Adds ofs, which must be less than or equal to zero, to numItems. Equivalent to:

*this = this->subView(0, this->numItems + ofs);
explicit ArrayView::operator bool() const [code]

Explicit conversion to bool. Returns true if numItems is greater than 0. Allows you to use an ArrayView object inside an if condition.

if (view) {
 bool ArrayView::isEmpty() const [code]

Returns true if numItems is 0.

 u32 ArrayView::sizeBytes() const [code]

Returns the total size, in bytes, of the items in the view. Equivalent to this->numItems * sizeof(T).

 ArrayView ArrayView::subView(u32 start) const [code]
 ArrayView ArrayView::subView(u32 start, u32 numItems) const [code]

Returns a subview that starts at the offset given by start. The optional numItems argument determines the number of items in the subview. If numItems is not specified, the subview continues to the end of the view.

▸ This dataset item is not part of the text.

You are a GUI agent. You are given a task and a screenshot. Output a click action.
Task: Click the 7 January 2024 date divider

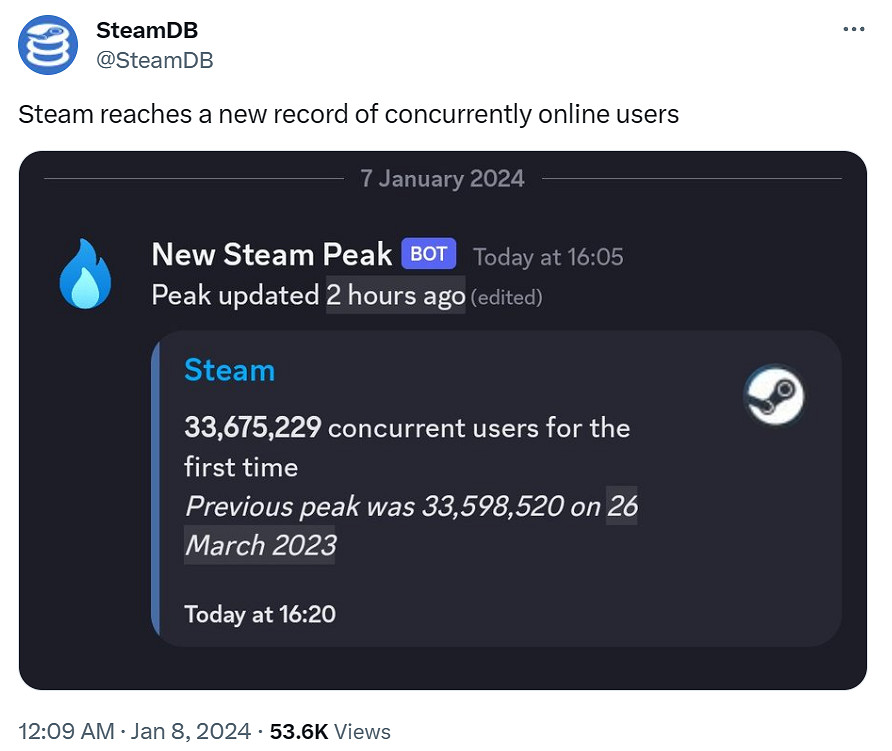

 ArrayView ArrayView::shortenedBy(u32 numItems) const [code]

Returns a subview with the last numItems items of the view omitted.

 T* ArrayView::begin() const [code]
 T* ArrayView::end() const [code]

Required functions to support range-for syntax. Allows you to iterate over all the items in the view as follows:

for (const T& item : view) {
template <typename T0, typename T1>
bool operator==(ArrayView<T0> a, ArrayView<T1> b) [code]
template <typename Arr0, typename Arr1, typename T0 = details::ArrayViewType<Arr0>, typename T1 = details::ArrayViewType<Arr1>>
bool operator==(Arr0&& a, Arr1&& b) [code]

Compares two array-like objects. a and b can have different item types. Returns true if and only if a and b have the same number of items and a[i] == b[i] evaluates to true at every index i.